November 8, 2012
“In the same way, the
Spirit helps us in our weakness. We do not know what we ought to pray for, but
the Spirit himself intercedes for us with groans that words cannot express. And
he who searches our hearts knows the mind of the Spirit, because the Spirit
intercedes for the saints in according with God’s will.”
Romans 8: 26-27
“Have we recognized
that our body is the temple of the Holy Ghost? If so, we must be careful to
keep it undefiled for Him. We have to remember that our conscious life, though
it is only a tiny bit of our personality, is to be regarded by us as a shrine
of the Holy Ghost. He will look after the unconscious part that we know nothing
of; but we must see that we guard the conscious part for which we are
responsible. “
Oswald Chambers, My
Utmost for His Highest
When I read the verse the first time, I kind of felt
relieved, as though I was not really responsible for my prayers or the
discipline of my prayer life.
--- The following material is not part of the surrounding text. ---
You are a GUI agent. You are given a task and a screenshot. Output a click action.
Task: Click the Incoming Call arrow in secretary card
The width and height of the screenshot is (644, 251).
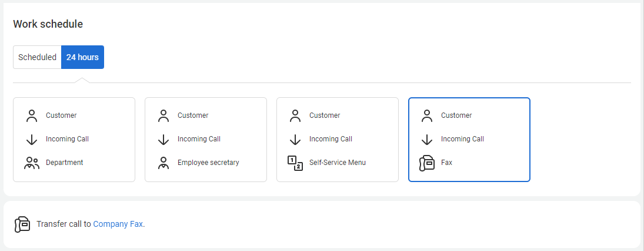pos(163,140)
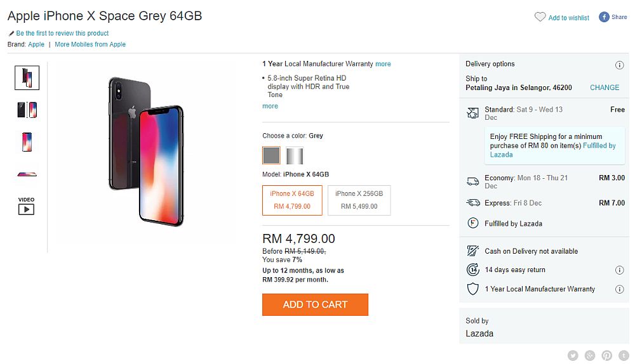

I felt as though I was somehow absolved of
accountability to follow the directions of Jesus in my prayer life, to pray as
He had taught us and, as Paul adds on later, to pray without ceasing – to make
my entire life worship and prayer.
At first I felt like its okay that I don’t pray as much as I
should, or for the people and circumstances that I should, because whatever I
“forget” to pray for, the Holy Spirit takes care of! It made me feel like my
own selfish prayers would be ramped up, through the Spirit, to be inclusive of
every little thing in my heart that I am unaware of, or choose to forget to
pray for.
But Chambers struck a note with me when he spoke of the
discipline of my mind and body, the conscious life, over which I have absolute
control.
The more I am coming to know about God and His love for me,
the less I understand. And this is exactly where I want to be. I don’t know the
desires of my heart, or the things my Spirit cries out for. But God does and,
through the Holy Spirit, appeals are made to God on my behalf. In this way,
while I am struggling to make ends meet – emotionally, physically, and
spiritually – there is an undercurrent in my life that is working to transform
me at my core.
That is comforting…
I would like to think that I knew what to pray for, and not
with flowery words or rhyme or reason. One of my favorite prayer partners
always prays so honestly it is as though she is having a conversation with
“God, Jesus, and the Holy Spirit,” as she begins her prayers, and our prayers
together always begin with a smile for me. And I love her prayers, for the
simplicity and honesty with which she talks to God. And I imagine God loves
them too, and smiles with us.
And oh what an undercurrent beneath her words is moving as
we pray! What an encouraging thought to think that, as long as we are honest
and humble and do our best to pray as best we know how, the Holy Spirit is
moving within and around on our behalf, filling in the holes we didn’t even
know existed.
So today as I pray, as continuously as I can, in as much as
I want to condemn myself for not praying for everything that I think I should, instead I am going to add
prayers of gratitude for a God who is moving in and through me through prayers
too intimate for words to express. This is the God I love. The God who not only
chooses to love me unconditionally, but also is constantly at work in my life
when I am not conscious myself of the things that I should be.